Gianni Alemanno condannato per Mafia Capitale: “Sono innocente”

L'ex Sindaco di Roma avrebbe ricevuto da Buzzi somme pari a quasi 300mila euro per pilotare nomine e appalti. "Sentenza ingiusta, sono innocente", dichiara Alemanno.

Gianni Alemanno
Gianni Alemanno

Gianni Alemanno, ex Sindaco di Roma, è stato condannato a 6 anni di reclusione, un anno in più rispetto alla richiesta della procura. Corruzione e finanziamento illecito, ecco per cosa è stato condannato. L’accusa, contestata dal pm Luca Tescaroli, è di aver percepito da Salvatore Buzzi e da soggetti che agivano in accordo con lui soldi in contanti ed erogazioni alla Fondazione Nuova Italia, da lui presieduta, per un ammontare totale di lui 298mila e 500 euro.

La condanna è stata disposta dai giudici della seconda sezione collegiale del tribunale romano, che hanno disposto la confisca di 298mila euro.

Alemanno corrotto

Alemanno sarebbe, quindi, stato corrotto per il compimento di atti contrari ai doveri di ufficio. Stando alla ricostruzione degli inquirenti, Buzzi, che agiva in concorso con Massimo Carminati, avrebbe pagato ingenti cifre per far nominare dirigenti apicali in Ama. Poi avrebbe pilotato l’appalto per l’organico indetto dalla stessa municipalizzata (in favore delle coop della galassia Buzzi) e per far sbloccare i crediti che Buzzi vantava con la pubblica amministrazione, la stessa Ama ed Eur spa.

La condanna

I giudici della II sezione penale del Tribunale di Roma hanno condannato  Alemanno anche alla confisca di 298.500 euro. L’ex Sindaco di Roma verrà anche interdetto in modo perpetuo dai pubblici uffici. Alemanno, inoltre, non potrà contrattare con la pubblica amministrazione per due anni. E’ stata fissata una provvisionale di 50mila euro sia per Ama che per il Comune di Roma.

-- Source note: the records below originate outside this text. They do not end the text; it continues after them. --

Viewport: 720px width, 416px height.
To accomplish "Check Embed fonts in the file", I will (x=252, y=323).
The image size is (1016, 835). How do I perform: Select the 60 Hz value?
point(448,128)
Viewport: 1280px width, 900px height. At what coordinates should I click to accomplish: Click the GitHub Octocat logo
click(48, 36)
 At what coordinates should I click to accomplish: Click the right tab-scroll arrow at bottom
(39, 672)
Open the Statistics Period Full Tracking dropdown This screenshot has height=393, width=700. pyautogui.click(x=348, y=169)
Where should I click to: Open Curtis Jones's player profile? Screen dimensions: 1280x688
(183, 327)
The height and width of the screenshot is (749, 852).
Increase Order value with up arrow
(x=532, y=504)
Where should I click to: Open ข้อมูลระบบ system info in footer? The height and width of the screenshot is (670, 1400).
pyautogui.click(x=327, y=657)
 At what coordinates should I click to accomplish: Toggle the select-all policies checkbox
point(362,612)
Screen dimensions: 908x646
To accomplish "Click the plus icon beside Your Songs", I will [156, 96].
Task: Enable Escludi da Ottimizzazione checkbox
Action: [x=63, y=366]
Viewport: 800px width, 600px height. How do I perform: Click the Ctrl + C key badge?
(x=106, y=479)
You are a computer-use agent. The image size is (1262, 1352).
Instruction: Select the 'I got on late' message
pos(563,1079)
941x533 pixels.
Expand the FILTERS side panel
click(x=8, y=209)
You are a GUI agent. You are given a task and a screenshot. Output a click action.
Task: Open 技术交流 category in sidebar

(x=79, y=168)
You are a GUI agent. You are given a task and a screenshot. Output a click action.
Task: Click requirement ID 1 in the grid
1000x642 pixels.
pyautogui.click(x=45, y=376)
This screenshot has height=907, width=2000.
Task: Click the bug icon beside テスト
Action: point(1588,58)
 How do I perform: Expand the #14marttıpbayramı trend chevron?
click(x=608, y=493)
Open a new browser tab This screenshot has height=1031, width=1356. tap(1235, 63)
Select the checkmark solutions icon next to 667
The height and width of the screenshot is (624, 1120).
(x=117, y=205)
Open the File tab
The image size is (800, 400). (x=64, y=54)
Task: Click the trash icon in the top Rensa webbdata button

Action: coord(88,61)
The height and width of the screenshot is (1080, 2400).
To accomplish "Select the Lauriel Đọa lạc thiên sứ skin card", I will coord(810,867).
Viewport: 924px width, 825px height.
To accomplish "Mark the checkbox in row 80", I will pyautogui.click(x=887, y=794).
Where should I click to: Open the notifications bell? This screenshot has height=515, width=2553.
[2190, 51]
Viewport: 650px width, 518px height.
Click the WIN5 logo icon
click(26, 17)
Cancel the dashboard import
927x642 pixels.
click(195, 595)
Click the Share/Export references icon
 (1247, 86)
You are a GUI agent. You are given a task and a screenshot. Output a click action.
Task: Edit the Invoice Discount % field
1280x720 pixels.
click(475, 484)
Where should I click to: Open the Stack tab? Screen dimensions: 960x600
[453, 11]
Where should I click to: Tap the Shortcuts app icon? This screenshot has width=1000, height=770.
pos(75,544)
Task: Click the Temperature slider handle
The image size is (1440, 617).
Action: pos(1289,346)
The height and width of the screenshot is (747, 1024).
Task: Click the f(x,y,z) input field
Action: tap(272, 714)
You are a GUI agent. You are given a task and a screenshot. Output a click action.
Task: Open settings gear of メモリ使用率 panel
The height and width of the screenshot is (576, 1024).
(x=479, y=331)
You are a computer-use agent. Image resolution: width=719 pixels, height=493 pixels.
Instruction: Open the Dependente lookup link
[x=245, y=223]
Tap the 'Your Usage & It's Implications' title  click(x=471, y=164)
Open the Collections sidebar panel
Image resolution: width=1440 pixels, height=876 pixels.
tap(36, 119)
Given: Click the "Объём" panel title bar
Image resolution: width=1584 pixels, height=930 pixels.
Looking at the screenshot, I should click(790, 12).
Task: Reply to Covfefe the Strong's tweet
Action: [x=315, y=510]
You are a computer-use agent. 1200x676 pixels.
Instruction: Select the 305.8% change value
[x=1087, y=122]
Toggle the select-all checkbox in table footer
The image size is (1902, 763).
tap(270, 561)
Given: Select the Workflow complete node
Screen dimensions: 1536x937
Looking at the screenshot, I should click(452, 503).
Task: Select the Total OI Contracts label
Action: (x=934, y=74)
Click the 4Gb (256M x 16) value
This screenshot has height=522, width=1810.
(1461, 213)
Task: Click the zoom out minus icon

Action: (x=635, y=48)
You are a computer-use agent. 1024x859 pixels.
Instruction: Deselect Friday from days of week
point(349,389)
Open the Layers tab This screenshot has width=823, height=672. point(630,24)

“Sono innocente non c’è una vera prova certa contro di me” si difende Gianni Alemanno -. Mafia capitale ha creato dei danni anche a me. Leggeremo le motivazioni per capire come si è arrivati a questa condanna. C’era un clima negativo. Ho avuto l’impressione che ci fosse la volontà di andare oltre anche a quanto chiesto dal pm. Non solo l’uomo di riferimento di mafia capitale, visto che sono stato prosciolto dall’accusa di associazione mafiosa”.

Dunque, dopo Formigoni, in pochi giorni, un secondo alto “papavero” dovrebbe vedersi aperte le porte del carcere.